Здравствуйте. Кто поможет баобабу?

jpg_1

Алена ГЕРМАНОВИЧ пишет...

Редактор махнул ветвями и отправил меня расшифровать огамы на коелбренах вечнозелёного руководителя (вяза) синеокой родины. Ай, ладно. На самом деле было всё банально. Мол, вышел декрет № 9, по поводу деревообработки, и нужно спросить у тех, кто работает с деревом, как они относятся к дереву. Тьфу, к декрету. О том, что они сейчас должны вечно (живые им вечно должны) обрабатывать деревья, а им за это будут доплачивать. А если они не будут обрабатывать деревья, то деньги (бумажные купюры, а бумага делается из целлюлозы, а целлюлоза — из дерева) им придётся вернуть. А если не вернут — их самих вернут в процесс производства столов и стульев. Из дерева.

В общем, пошли мы с коллегой на завод. До этого звонили туда. Но, видимо, руководство завода, прослышав о страшном декрете раньше работяг, поспешило убраться восвояси и совершило массовый самовыпил, чтобы не врасти корнями в родной дерево-завод. Секретарь (плакучая ива) печальным голосом отвечала, что «директора нет... зама нет... идеолога нет... профсоюза нет... комментария нет... никого нет».

Всё же контрольный звонок по номеру профкома не помешает. О, чудо, на том конце проводной связи ответила женщина (липа): «Председатель профкома». Я обрадовалась живому голосу и затараторила: «Это журналисты, хотели спросить...» — «Ой, девушка, извините, председателя профкома нет, я бухгалтер» — «Но вы же только что сказали…» — «Нет, нет, это не профком, это не завод» — «Ясно...».

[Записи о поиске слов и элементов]

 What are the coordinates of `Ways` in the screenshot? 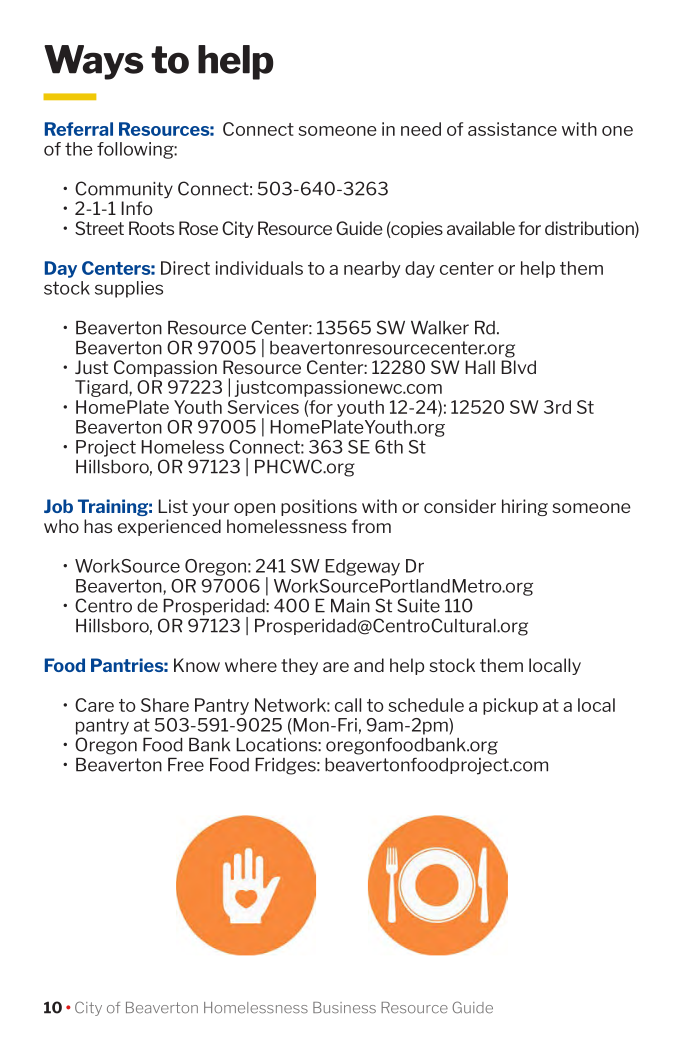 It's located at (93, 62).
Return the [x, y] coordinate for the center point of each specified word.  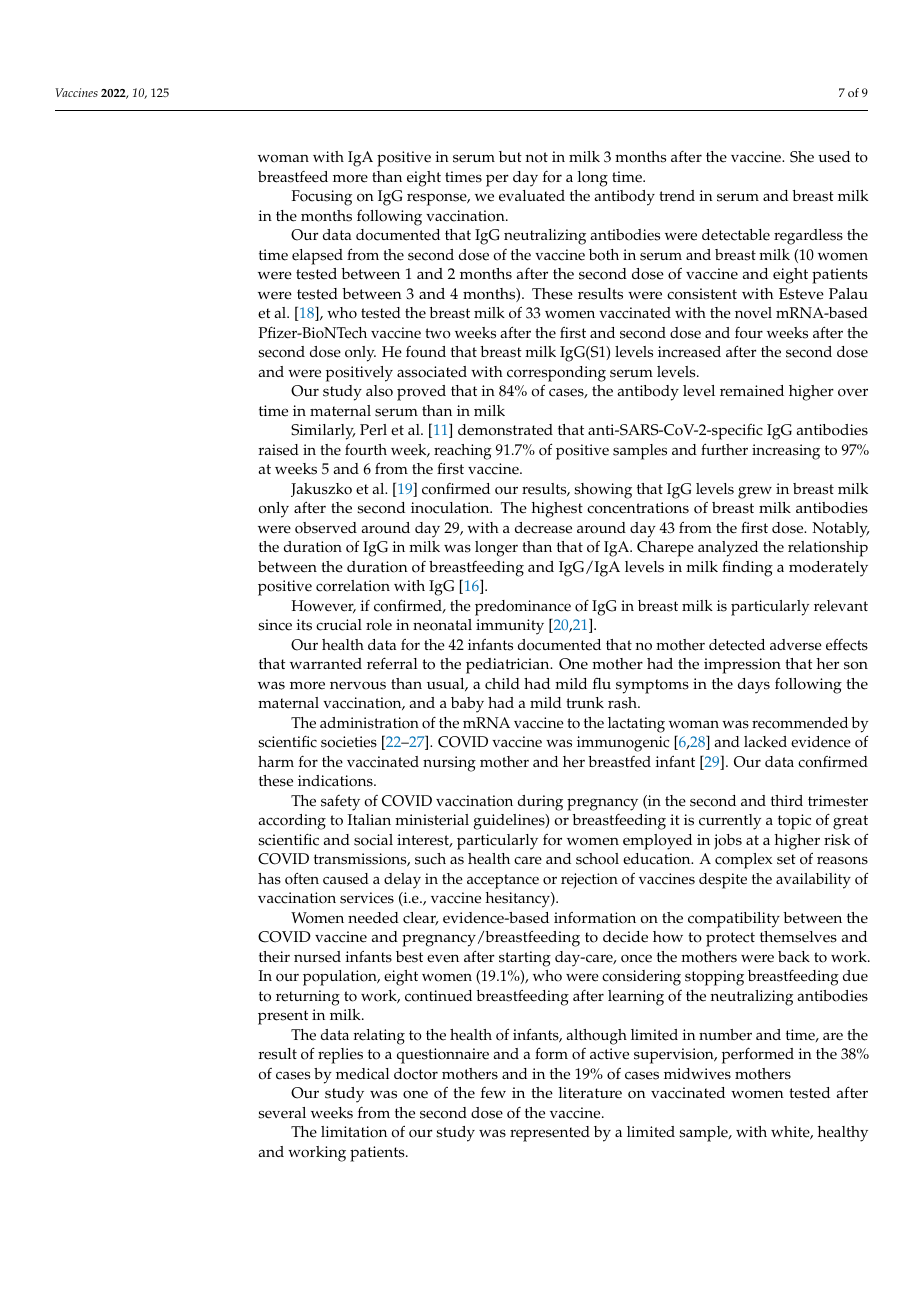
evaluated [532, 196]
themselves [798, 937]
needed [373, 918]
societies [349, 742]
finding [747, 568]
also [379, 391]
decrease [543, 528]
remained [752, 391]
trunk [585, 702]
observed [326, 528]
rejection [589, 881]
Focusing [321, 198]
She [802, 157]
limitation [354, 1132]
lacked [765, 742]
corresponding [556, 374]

■ Что нужно сделать ■
1 > Ответьте на вопросы по заметке о декрете № 9:
(a) Какой номер носит декрет, о котором идёт речь?
(b) С каким деревом в заметке сравнивается секретарь завода?
(c) Кем назвала себя женщина у телефона профкома после того, как журналистка представилась?
2 > Кратко перескажите абзац заметки о декрете № 9, который начинается словами «В общем, пошли мы с коллегой», сохранив его основные факты.
3 > Продолжите заметку о декрете № 9, начав сразу после её последней фразы.
Записи здесь не понадобятся.

■ Ответы к заданиям ■
1 >
(a) № 9.
(b) С плакучей ивой.
(c) Бухгалтером.

2 > Автор с коллегой отправились на завод, куда перед этим звонили. Руководство завода, по-видимому, узнало о декрете раньше рабочих и поспешно исчезло. Секретарь (плакучая ива) печально отвечала, что нет ни директора, ни зама, ни идеолога, ни профсоюза, ни комментария, вообще никого.

3 >
В те минуты я отчётливо почувствовала себя киевским племянником перееханного трамваем Берлиоза (Цитата: «Могу я видеть председателя правления? — вежливо осведомился экономист-плановик, снимая шляпу и ставя свой чемоданчик на порожний стул. Этот, казалось бы, простенький вопрос почему-то расстроил сидящего, так что он даже изменился в лице. Кося в тревоге глазами, он пробормотал невнятно, что председателя нету. — Он на квартире у себя? — спросил Поплавский. — У меня срочнейшее дело. Сидящий ответил опять-таки очень несвязно. Но все-таки можно было догадаться, что председателя на квартире нету. — А когда он будет? Сидящий ничего не ответил на это и с какой-то тоской поглядел в окно. «Ага!» — сказал сам себе умный Поплавский и осведомился о секретаре. Странный человек за столом даже побагровел от напряжения и сказал невнятно опять-таки, что секретаря тоже нету... когда он придет, неизвестно и... что секретарь болен... «Ага!..» — сказал себе Поплавский. — Но кто-нибудь же есть в правлении? — Я, — слабым голосом отозвался человек».) А потом члена правления Пятнажко увели. Органы.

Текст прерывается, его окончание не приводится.